> [EXERCISE DESCRIPTION]
Write out the lines below word for word, omitting the pictures.

> [INPUT FOR THIS TASK]
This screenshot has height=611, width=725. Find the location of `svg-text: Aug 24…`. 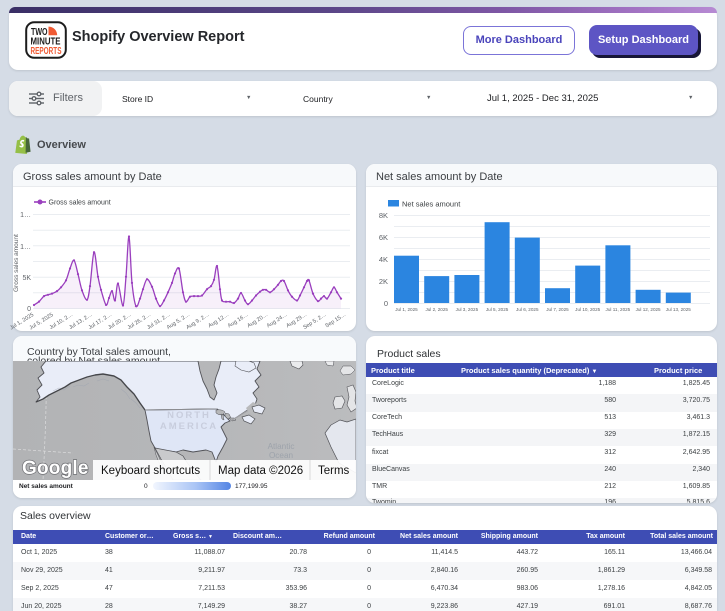

svg-text: Aug 24… is located at coordinates (278, 320).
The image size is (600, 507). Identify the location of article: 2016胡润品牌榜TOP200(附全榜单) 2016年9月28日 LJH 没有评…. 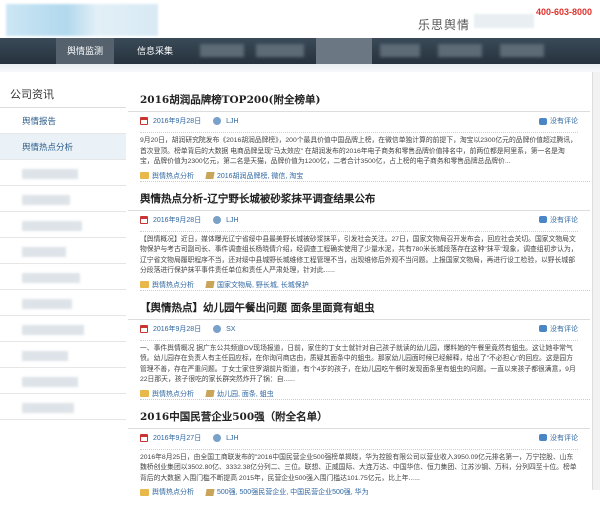
(359, 137).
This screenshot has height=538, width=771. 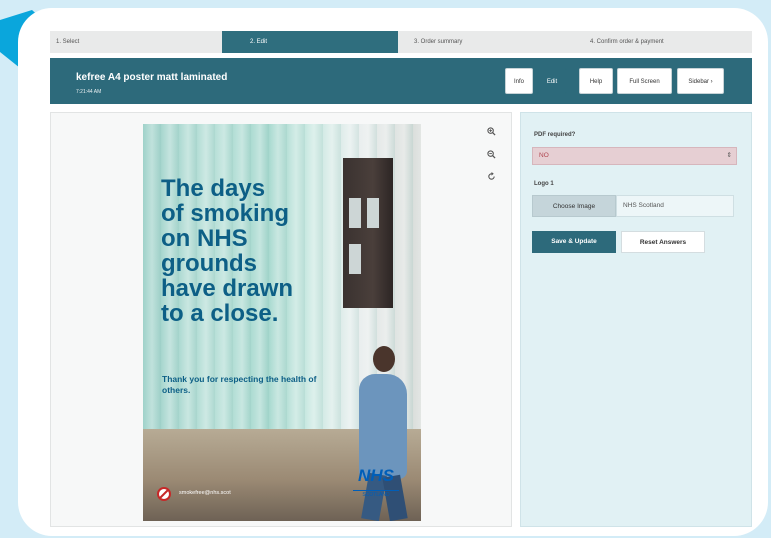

> [EXERCISE SOLUTION]
This screenshot has height=611, width=725. Find the location of `svg-text: Aug 24…`. 

svg-text: Aug 24… is located at coordinates (278, 320).
The image size is (600, 507). Identify the location of article: 2016胡润品牌榜TOP200(附全榜单) 2016年9月28日 LJH 没有评…. 
(359, 137).
This screenshot has height=538, width=771. 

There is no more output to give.